Cork's suspicious of Warder Toms (Richard Klee), but, as the man quite reasonably points out, it's a bit of a stretch to suppose you'd kill a man just because you don't agree with his methods.


Holland represents the voice in society (as loud now as it was in the 1880s or the 1960s) that scorns anything but the harshest treatment for wrongdoers.  For him Cork's yet another hand-wringing liberal happy to preach from a distance to those on the ground ("You really want it to be one of us, don't you?").  He admits he hated Jackson, who was only able to earn praise for his attitude toward the prisoners because there were a load of unthanked warders maintaining discipline.  "Humanitarians?
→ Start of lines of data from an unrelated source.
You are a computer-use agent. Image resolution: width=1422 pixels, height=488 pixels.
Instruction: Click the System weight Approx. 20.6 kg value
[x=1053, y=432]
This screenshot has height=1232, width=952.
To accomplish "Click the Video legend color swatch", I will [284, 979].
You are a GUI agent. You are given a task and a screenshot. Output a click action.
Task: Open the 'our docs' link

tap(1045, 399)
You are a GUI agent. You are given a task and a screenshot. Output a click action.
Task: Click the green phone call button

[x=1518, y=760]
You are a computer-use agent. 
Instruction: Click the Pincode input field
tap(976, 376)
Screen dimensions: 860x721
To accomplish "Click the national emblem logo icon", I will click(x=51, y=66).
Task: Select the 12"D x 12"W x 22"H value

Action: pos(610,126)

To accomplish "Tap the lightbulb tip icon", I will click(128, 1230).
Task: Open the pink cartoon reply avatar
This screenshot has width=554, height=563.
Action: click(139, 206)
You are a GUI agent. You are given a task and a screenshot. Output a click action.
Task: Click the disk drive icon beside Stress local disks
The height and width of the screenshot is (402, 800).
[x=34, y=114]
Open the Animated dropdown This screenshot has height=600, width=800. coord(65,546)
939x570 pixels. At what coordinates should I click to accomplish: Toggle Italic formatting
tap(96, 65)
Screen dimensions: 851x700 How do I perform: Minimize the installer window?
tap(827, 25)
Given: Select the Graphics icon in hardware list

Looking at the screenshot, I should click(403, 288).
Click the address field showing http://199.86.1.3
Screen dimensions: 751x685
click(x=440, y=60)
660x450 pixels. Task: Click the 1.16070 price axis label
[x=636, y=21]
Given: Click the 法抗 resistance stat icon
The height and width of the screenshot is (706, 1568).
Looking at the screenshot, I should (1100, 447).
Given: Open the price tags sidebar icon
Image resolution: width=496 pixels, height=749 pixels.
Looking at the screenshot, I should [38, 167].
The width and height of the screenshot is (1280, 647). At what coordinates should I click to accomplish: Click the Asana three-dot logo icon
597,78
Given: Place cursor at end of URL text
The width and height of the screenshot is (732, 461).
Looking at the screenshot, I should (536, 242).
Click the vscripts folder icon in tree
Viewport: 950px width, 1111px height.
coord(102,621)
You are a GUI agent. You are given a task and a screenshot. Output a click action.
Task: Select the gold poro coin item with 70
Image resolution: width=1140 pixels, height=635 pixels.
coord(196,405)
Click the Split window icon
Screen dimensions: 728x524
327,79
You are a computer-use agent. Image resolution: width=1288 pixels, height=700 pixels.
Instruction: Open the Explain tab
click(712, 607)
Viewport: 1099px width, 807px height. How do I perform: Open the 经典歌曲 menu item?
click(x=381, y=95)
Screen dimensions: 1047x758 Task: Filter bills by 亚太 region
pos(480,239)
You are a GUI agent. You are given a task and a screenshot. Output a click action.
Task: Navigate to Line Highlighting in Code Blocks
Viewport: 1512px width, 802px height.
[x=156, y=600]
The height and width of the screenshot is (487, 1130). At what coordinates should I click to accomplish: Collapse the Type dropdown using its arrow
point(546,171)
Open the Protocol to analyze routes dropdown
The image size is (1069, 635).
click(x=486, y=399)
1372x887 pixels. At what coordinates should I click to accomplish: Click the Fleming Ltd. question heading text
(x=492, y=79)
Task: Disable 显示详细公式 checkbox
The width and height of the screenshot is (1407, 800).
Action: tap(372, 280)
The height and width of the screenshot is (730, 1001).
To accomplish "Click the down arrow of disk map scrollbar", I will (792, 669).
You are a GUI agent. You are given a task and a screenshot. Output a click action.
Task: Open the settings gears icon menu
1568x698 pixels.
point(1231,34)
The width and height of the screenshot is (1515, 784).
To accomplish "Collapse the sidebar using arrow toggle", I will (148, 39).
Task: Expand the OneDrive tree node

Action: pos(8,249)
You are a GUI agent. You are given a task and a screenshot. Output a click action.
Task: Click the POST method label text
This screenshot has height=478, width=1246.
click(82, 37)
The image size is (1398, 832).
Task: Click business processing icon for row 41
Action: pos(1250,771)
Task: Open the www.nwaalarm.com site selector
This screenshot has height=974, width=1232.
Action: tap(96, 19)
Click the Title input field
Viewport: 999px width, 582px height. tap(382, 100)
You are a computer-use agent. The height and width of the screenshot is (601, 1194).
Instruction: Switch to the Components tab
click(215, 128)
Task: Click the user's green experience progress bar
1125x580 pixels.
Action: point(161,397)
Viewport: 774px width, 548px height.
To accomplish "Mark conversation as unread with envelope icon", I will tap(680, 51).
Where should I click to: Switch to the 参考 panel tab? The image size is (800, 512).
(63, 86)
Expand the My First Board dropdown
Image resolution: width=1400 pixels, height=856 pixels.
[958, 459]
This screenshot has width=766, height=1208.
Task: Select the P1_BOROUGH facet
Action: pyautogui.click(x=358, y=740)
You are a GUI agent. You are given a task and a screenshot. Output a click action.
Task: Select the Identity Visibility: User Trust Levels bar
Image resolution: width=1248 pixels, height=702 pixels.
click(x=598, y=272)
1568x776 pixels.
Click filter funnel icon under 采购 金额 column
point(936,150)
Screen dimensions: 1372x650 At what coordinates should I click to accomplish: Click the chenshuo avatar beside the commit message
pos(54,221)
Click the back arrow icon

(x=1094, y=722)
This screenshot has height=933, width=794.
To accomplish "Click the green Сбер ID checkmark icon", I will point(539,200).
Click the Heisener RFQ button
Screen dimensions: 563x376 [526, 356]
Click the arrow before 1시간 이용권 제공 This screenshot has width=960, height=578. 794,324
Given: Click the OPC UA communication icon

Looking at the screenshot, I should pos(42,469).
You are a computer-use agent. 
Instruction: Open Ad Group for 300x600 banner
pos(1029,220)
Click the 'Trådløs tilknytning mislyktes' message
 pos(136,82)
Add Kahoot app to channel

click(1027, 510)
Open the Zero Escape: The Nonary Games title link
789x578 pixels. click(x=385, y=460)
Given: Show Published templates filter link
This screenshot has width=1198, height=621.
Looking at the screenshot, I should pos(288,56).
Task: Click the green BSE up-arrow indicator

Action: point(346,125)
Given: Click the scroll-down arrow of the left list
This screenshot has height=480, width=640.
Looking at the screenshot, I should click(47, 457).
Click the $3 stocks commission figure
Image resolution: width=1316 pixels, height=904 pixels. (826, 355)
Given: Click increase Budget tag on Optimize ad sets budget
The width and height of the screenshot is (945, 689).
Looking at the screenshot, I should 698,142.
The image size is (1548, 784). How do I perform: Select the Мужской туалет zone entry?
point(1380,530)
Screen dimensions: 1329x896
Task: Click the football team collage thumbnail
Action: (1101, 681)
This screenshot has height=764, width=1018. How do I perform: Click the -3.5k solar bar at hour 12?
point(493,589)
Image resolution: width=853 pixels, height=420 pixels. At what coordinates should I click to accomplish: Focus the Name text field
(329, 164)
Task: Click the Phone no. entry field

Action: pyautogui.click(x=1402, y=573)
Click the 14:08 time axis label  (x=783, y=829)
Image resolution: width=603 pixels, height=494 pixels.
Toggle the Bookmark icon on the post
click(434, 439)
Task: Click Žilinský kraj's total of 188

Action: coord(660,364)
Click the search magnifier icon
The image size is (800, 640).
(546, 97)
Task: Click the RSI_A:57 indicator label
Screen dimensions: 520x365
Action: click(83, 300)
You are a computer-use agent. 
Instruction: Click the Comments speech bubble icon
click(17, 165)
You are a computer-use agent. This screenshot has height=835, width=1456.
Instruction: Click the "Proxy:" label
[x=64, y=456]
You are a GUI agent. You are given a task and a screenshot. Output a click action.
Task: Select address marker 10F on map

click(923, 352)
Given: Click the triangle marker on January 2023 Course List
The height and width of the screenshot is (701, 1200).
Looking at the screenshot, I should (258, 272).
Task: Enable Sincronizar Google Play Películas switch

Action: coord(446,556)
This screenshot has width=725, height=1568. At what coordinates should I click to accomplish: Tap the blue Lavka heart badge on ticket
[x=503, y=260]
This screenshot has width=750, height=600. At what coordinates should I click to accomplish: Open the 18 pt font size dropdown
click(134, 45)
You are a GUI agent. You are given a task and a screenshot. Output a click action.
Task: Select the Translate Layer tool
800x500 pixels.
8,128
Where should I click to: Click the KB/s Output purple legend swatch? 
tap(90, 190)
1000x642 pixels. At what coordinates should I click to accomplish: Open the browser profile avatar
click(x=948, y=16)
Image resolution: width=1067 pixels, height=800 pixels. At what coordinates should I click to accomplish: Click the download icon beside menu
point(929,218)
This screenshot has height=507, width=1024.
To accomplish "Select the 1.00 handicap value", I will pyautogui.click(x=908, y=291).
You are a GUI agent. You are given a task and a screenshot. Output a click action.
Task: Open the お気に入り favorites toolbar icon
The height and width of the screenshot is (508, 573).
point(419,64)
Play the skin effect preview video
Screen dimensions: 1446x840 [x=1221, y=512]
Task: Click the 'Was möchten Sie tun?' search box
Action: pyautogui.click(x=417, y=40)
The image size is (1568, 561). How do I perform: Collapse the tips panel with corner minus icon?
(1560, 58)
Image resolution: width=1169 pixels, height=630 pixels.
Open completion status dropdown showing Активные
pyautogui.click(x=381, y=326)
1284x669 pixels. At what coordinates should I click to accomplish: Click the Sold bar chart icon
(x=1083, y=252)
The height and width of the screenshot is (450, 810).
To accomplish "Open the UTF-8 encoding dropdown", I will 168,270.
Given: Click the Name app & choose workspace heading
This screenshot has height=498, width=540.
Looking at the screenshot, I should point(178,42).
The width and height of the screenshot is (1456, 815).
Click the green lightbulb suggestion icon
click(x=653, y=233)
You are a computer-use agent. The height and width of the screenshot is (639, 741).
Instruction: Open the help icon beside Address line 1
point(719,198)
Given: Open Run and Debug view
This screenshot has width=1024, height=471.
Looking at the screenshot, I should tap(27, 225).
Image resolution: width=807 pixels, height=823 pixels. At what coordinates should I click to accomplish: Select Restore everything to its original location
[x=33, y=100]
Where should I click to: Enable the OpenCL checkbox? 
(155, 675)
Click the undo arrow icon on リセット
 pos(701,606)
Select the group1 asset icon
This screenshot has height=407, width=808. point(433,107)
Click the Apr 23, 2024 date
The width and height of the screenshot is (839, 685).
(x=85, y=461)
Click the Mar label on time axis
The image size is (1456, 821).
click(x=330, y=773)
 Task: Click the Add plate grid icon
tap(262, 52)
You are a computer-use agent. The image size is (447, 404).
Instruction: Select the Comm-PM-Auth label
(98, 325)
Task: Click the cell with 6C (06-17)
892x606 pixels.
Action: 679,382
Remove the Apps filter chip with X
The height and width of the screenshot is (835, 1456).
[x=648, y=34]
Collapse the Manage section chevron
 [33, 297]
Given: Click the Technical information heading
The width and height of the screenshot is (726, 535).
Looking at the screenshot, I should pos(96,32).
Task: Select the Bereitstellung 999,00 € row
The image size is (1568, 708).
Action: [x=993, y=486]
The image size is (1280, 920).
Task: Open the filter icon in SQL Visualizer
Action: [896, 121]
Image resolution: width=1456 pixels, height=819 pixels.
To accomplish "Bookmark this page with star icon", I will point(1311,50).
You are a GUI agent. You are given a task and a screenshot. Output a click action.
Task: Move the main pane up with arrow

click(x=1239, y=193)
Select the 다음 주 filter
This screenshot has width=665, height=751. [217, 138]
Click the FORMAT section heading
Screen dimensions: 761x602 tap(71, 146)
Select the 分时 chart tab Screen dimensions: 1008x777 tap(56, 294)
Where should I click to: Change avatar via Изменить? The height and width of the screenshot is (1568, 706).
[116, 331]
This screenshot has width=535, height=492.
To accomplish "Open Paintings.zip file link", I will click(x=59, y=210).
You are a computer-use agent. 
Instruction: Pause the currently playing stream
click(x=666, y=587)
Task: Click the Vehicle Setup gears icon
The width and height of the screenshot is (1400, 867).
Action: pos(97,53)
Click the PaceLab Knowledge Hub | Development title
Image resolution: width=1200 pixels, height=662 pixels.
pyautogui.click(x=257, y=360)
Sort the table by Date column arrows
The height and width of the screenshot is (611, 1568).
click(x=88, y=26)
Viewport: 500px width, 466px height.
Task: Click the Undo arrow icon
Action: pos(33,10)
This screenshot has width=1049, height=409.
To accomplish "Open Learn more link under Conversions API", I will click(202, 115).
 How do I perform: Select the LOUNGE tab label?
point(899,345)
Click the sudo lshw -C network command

I'm sick of 'em".


Cork attempts to force the killer to come forward by pricking his conscience, having the chaplain announce during his sermon that Drummond has confessed.


It doesn't work, so Cork thunderously accuses young Terry Martin of the crime.  Unable to see the kid suffer (and disgusted at Cork for involving a child in such a dirty trick), Bartlett confesses that he killed Jackson.



The episode comes to a powerful conclusion with Major Manning revealing himself as a man who's been haunted by the inadequacies of the prison system since presiding over his first execution, but feeling powerless to do anything about it (John Wentworth muddles a few of his words, but in this context it actually seems pretty appropriate).


The Case of the Wounded Warder is Cork doing what it does best, using the prism of the Victorian era to reflect concerns just as appropriate to the time it was made.  And just as appropriate now.